- [Problem details]: Provide a verbatim copy of the data below.

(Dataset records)
--- START ---

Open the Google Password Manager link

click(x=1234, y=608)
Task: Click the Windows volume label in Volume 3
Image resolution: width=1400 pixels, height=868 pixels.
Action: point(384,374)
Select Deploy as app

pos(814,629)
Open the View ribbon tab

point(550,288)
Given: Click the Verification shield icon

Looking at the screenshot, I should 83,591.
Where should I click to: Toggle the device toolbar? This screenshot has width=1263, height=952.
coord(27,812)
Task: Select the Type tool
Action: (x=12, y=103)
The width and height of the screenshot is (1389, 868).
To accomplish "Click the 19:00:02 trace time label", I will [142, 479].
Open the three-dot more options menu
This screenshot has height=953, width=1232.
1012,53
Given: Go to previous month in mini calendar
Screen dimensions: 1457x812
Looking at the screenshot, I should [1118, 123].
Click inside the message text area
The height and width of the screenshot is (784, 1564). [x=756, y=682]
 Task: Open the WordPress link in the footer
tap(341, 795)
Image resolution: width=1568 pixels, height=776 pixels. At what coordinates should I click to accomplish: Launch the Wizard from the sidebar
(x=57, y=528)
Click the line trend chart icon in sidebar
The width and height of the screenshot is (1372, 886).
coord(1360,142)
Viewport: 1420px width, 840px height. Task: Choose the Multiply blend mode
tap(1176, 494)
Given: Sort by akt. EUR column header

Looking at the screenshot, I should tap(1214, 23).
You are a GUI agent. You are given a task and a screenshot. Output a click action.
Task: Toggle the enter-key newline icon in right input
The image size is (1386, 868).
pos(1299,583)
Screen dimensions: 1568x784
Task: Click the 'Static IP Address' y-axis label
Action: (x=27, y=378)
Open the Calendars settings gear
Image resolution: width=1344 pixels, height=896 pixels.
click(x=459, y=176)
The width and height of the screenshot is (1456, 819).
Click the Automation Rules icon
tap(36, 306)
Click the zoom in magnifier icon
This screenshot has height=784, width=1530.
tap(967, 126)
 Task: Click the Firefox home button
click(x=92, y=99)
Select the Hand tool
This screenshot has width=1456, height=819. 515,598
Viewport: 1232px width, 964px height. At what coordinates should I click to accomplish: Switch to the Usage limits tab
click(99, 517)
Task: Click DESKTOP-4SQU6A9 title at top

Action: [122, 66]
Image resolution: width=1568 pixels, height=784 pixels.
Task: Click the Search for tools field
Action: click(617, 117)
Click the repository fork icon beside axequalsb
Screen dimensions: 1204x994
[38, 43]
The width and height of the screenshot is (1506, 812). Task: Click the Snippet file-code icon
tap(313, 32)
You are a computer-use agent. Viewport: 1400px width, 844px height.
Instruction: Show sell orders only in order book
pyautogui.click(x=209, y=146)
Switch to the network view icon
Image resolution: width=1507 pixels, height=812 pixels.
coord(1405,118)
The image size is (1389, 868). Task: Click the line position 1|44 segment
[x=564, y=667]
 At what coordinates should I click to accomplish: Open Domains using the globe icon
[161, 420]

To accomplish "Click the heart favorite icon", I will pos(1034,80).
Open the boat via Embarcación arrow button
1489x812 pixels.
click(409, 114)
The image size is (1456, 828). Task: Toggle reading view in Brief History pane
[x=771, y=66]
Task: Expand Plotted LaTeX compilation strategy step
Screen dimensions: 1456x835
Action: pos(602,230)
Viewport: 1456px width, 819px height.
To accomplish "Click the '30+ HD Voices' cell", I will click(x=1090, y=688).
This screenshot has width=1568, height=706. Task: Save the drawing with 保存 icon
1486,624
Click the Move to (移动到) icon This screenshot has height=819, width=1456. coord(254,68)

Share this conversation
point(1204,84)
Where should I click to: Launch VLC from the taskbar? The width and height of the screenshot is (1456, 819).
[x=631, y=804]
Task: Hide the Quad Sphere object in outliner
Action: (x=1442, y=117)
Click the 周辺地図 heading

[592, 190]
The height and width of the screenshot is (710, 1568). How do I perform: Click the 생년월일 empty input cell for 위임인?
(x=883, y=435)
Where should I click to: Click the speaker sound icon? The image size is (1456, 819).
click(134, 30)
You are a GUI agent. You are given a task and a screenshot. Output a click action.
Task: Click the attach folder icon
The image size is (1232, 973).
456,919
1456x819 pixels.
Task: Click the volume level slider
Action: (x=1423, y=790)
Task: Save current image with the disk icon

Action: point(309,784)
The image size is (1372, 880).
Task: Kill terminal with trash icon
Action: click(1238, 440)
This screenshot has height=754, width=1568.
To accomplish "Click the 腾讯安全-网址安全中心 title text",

--- END ---

- [Answer below]:
Open the Google Password Manager link

click(x=1234, y=608)
Task: Click the Windows volume label in Volume 3
Image resolution: width=1400 pixels, height=868 pixels.
Action: point(384,374)
Select Deploy as app

pos(814,629)
Open the View ribbon tab

point(550,288)
Given: Click the Verification shield icon

Looking at the screenshot, I should 83,591.
Where should I click to: Toggle the device toolbar? This screenshot has width=1263, height=952.
coord(27,812)
Task: Select the Type tool
Action: (x=12, y=103)
The width and height of the screenshot is (1389, 868).
To accomplish "Click the 19:00:02 trace time label", I will [142, 479].
Open the three-dot more options menu
This screenshot has height=953, width=1232.
1012,53
Given: Go to previous month in mini calendar
Screen dimensions: 1457x812
Looking at the screenshot, I should [1118, 123].
Click inside the message text area
The height and width of the screenshot is (784, 1564). [x=756, y=682]
 Task: Open the WordPress link in the footer
tap(341, 795)
Image resolution: width=1568 pixels, height=776 pixels. At what coordinates should I click to accomplish: Launch the Wizard from the sidebar
(x=57, y=528)
Click the line trend chart icon in sidebar
The width and height of the screenshot is (1372, 886).
coord(1360,142)
Viewport: 1420px width, 840px height. Task: Choose the Multiply blend mode
tap(1176, 494)
Given: Sort by akt. EUR column header

Looking at the screenshot, I should tap(1214, 23).
You are a GUI agent. You are given a task and a screenshot. Output a click action.
Task: Toggle the enter-key newline icon in right input
The image size is (1386, 868).
pos(1299,583)
Screen dimensions: 1568x784
Task: Click the 'Static IP Address' y-axis label
Action: (x=27, y=378)
Open the Calendars settings gear
Image resolution: width=1344 pixels, height=896 pixels.
click(x=459, y=176)
The width and height of the screenshot is (1456, 819).
Click the Automation Rules icon
tap(36, 306)
Click the zoom in magnifier icon
This screenshot has height=784, width=1530.
tap(967, 126)
 Task: Click the Firefox home button
click(x=92, y=99)
Select the Hand tool
This screenshot has width=1456, height=819. 515,598
Viewport: 1232px width, 964px height. At what coordinates should I click to accomplish: Switch to the Usage limits tab
click(99, 517)
Task: Click DESKTOP-4SQU6A9 title at top

Action: [122, 66]
Image resolution: width=1568 pixels, height=784 pixels.
Task: Click the Search for tools field
Action: click(617, 117)
Click the repository fork icon beside axequalsb
Screen dimensions: 1204x994
[38, 43]
The width and height of the screenshot is (1506, 812). Task: Click the Snippet file-code icon
tap(313, 32)
You are a computer-use agent. Viewport: 1400px width, 844px height.
Instruction: Show sell orders only in order book
pyautogui.click(x=209, y=146)
Switch to the network view icon
Image resolution: width=1507 pixels, height=812 pixels.
coord(1405,118)
The image size is (1389, 868). Task: Click the line position 1|44 segment
[x=564, y=667]
 At what coordinates should I click to accomplish: Open Domains using the globe icon
[161, 420]

To accomplish "Click the heart favorite icon", I will pos(1034,80).
Open the boat via Embarcación arrow button
1489x812 pixels.
click(409, 114)
The image size is (1456, 828). Task: Toggle reading view in Brief History pane
[x=771, y=66]
Task: Expand Plotted LaTeX compilation strategy step
Screen dimensions: 1456x835
Action: pos(602,230)
Viewport: 1456px width, 819px height.
To accomplish "Click the '30+ HD Voices' cell", I will click(x=1090, y=688).
This screenshot has width=1568, height=706. Task: Save the drawing with 保存 icon
1486,624
Click the Move to (移动到) icon This screenshot has height=819, width=1456. coord(254,68)

Share this conversation
point(1204,84)
Where should I click to: Launch VLC from the taskbar? The width and height of the screenshot is (1456, 819).
[x=631, y=804]
Task: Hide the Quad Sphere object in outliner
Action: (x=1442, y=117)
Click the 周辺地図 heading

[592, 190]
The height and width of the screenshot is (710, 1568). How do I perform: Click the 생년월일 empty input cell for 위임인?
(x=883, y=435)
Where should I click to: Click the speaker sound icon? The image size is (1456, 819).
click(134, 30)
You are a GUI agent. You are given a task and a screenshot. Output a click action.
Task: Click the attach folder icon
The image size is (1232, 973).
456,919
1456x819 pixels.
Task: Click the volume level slider
Action: (x=1423, y=790)
Task: Save current image with the disk icon

Action: point(309,784)
The image size is (1372, 880).
Task: Kill terminal with trash icon
Action: click(1238, 440)
This screenshot has height=754, width=1568.
To accomplish "Click the 腾讯安全-网址安全中心 title text",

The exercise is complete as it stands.